It was the second foray into these islands by the tough, black-clad Commando corps which has struck from the sea at german strongholds from the North Cape to the shores of northern Africa, and it appeared to have overlapped or else followed immediately upon last week's Commando stabs at the Norwegian island of Vaagso, hundreds of miles south of the Lofotens.

This time, the Admiralty disclosed today, there were no casualties at all among the British force and the invading warships even were able to use one harbor as a fueling base.

 Caption: Evacuation of British wounded to invasion barge.

Caption: British soldiers with a group of Nazi prisoners whose leader is seen carrying a white flag. (Acme photos)

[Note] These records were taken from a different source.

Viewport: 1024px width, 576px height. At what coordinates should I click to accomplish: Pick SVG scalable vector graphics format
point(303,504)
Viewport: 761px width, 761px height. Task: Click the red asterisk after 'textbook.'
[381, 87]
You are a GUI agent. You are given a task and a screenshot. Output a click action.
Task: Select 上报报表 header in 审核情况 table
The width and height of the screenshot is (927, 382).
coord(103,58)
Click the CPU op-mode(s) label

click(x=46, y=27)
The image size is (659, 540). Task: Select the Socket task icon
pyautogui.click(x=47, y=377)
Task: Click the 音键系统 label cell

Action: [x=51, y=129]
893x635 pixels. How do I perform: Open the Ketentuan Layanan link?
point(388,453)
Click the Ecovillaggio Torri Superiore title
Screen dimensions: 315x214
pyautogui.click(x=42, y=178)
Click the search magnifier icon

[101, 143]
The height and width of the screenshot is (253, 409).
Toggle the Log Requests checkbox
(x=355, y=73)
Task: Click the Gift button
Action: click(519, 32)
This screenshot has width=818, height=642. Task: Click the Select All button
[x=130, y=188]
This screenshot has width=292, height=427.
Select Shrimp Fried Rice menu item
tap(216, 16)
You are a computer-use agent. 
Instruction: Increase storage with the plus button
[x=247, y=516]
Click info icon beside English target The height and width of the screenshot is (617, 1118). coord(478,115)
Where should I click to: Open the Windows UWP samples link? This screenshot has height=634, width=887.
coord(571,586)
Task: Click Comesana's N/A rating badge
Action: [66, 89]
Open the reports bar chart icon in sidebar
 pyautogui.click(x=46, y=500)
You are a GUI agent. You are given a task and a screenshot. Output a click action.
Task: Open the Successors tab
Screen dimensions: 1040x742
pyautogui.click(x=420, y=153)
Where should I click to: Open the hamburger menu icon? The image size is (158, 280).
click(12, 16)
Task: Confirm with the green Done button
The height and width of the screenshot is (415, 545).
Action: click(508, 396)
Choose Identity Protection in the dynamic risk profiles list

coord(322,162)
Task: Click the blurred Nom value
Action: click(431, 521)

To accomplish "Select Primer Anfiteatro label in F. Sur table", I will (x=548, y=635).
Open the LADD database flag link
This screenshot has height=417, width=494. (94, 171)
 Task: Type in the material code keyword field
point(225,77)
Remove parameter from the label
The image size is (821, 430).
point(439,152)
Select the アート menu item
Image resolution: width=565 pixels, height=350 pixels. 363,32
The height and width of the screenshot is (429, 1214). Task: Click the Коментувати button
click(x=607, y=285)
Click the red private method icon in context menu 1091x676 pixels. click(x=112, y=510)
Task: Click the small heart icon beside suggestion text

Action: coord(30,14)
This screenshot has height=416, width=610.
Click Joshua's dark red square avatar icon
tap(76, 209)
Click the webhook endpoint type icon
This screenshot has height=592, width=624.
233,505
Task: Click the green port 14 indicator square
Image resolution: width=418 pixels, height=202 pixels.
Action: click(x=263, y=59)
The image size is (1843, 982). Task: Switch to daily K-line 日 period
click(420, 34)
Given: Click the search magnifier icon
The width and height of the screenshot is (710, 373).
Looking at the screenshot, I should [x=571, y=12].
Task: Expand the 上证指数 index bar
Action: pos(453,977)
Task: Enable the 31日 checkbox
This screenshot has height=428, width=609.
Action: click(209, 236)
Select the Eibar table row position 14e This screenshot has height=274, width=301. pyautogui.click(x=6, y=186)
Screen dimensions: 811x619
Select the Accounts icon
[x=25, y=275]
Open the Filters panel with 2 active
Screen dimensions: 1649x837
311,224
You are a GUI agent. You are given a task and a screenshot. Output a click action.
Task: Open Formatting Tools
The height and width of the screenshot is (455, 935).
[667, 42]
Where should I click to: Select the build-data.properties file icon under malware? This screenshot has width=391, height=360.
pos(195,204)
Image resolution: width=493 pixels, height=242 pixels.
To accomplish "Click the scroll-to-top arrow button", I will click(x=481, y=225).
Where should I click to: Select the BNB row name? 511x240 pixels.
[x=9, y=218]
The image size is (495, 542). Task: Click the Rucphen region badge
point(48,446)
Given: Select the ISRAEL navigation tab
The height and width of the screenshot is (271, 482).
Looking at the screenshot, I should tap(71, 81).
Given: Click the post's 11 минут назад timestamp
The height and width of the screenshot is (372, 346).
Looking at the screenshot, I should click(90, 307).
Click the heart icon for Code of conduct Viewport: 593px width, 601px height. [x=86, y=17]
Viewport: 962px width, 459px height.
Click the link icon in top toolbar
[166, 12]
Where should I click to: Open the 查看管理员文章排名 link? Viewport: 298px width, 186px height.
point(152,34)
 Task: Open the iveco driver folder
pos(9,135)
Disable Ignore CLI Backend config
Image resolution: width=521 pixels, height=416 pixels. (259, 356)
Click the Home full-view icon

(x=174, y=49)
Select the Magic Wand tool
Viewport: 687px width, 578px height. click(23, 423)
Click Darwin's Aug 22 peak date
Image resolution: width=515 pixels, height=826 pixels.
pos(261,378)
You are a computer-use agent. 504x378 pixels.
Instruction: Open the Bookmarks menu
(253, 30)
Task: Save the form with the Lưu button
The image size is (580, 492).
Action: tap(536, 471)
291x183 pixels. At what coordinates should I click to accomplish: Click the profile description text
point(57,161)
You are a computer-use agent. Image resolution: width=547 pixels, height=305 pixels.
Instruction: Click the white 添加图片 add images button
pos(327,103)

More news: As found in the Jan. 8, 1942 issue of The Halifax Herald


Navy And R.A.F. Raid Enemy Base In Norway

London, Jan. 7 --(CP)-- Canadians flying Blenheim bombers rigged as long distance fighters took part in a naval and aerial raid on Hellefjord on the Norwegian west coast Tuesday, while other bombers pounded at targets in Germany, occupied France and on the Netherlands coast. A joint naval and Royal Air Force communique described the Hellefjord foray, the purpose of which was to intercept enemy shipping....

Off the town of Floro one enemy supply ship of medium weight was sunk, and two trawlers alongside a canning factory also were sent to the bottom. Firing was restricted to avoid damage to the town in the low visibility, but a german canning factory was damaged by shells. Despite snow and rain squalls, fighters provided air protection in relays while bombers attaked the airdrome at Sola, near Stavanger. Ships and planes all returned safely.

The raid was about 30 miles south of Vaasgo Island where on Dec. 27 a Commando force landed and destroyed eight enemy ships, oil tanks, ammunition stores and an industrial plant.

Two-Way Escort

Fliers of the Canadian squadron of the Coastal Command, led by their New Zealand squadron leader, provided the two-way aerial escort for the ships. They encountered only one enemy aircraft, a bomber. The squadron leader turned on it and it jettisoned its bomb load and fled.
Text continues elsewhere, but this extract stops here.